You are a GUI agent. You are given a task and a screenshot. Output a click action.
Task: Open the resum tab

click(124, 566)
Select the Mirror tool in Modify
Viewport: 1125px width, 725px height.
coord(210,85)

==============================

* ABOUT THIS TASK *
For this exercise, set down all of the entries again word for word.

* YOUR RESPONSE *
You are a GUI agent. You are given a task and a screenshot. Output a click action.
Task: Open the resum tab

click(124, 566)
Select the Mirror tool in Modify
Viewport: 1125px width, 725px height.
coord(210,85)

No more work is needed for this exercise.